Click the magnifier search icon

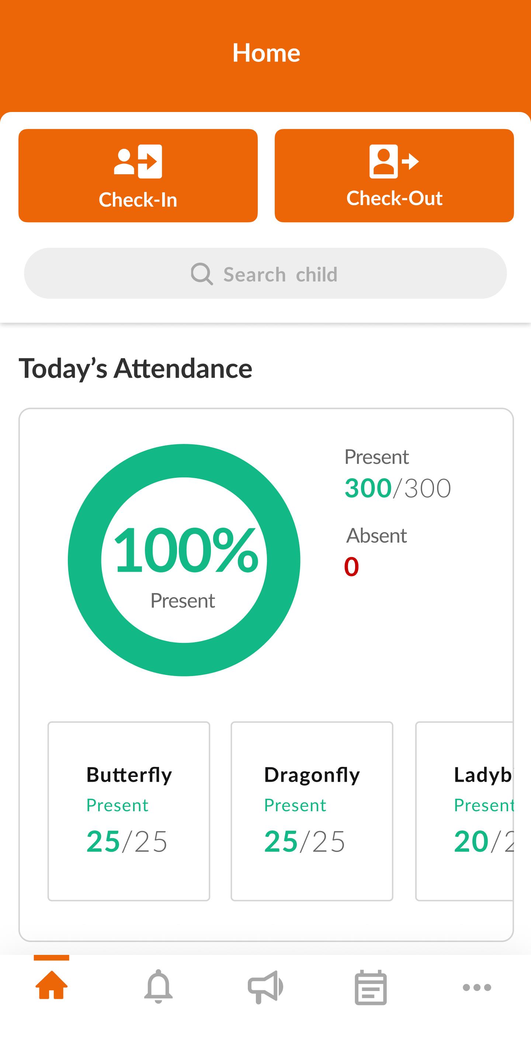pyautogui.click(x=202, y=274)
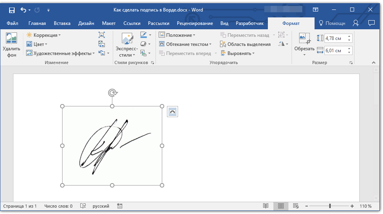Click the Change Picture icon
The image size is (383, 214).
tap(102, 44)
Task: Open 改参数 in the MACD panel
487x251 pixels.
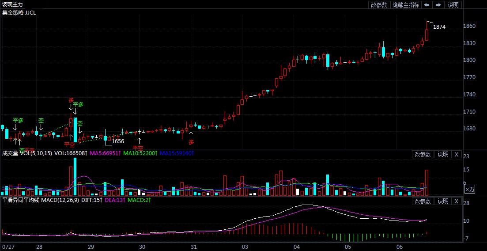Action: point(422,201)
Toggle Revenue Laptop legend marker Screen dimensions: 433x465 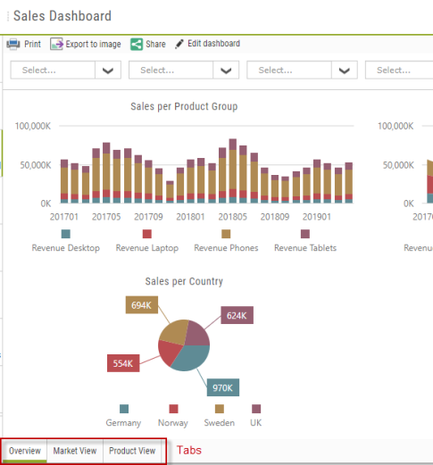pos(147,234)
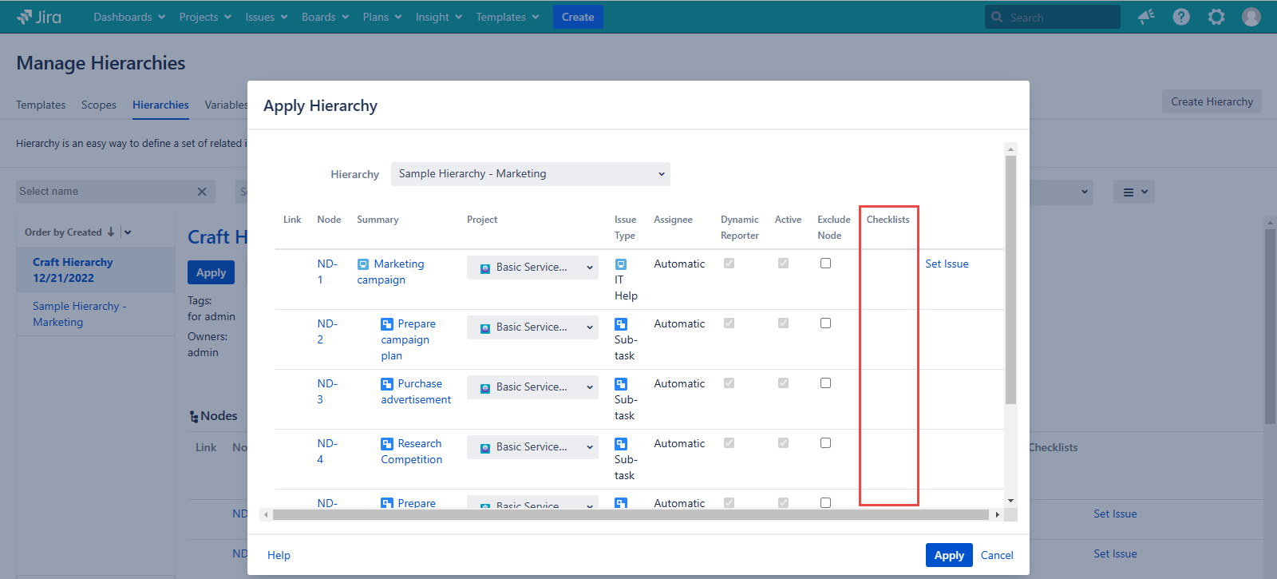This screenshot has width=1277, height=579.
Task: Open the settings gear icon
Action: (1216, 17)
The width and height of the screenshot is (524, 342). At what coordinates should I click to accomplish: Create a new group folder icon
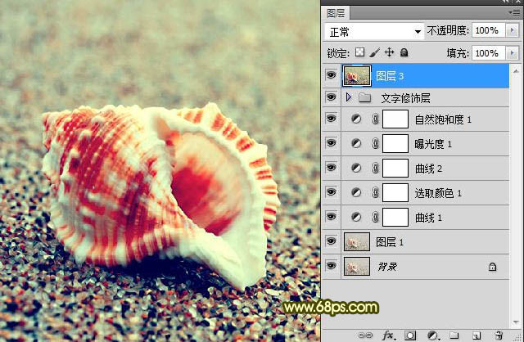point(454,335)
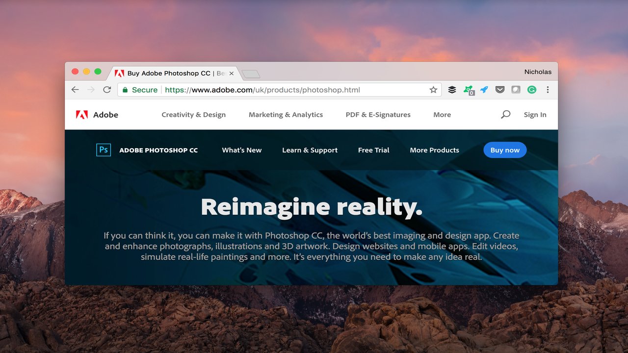Image resolution: width=628 pixels, height=353 pixels.
Task: Click the Adobe logo in header
Action: (x=97, y=115)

▸ Exercise
Please repeat exactly the lines from the one containing "The width and" through the last line of the records, both included, and leave out the pictures.

▸ Written answer
The width and height of the screenshot is (524, 342). At what coordinates should I click to accomplish: Create a new group folder icon
point(454,335)
Image resolution: width=628 pixels, height=353 pixels.
Task: Click the Adobe logo in header
Action: (x=97, y=115)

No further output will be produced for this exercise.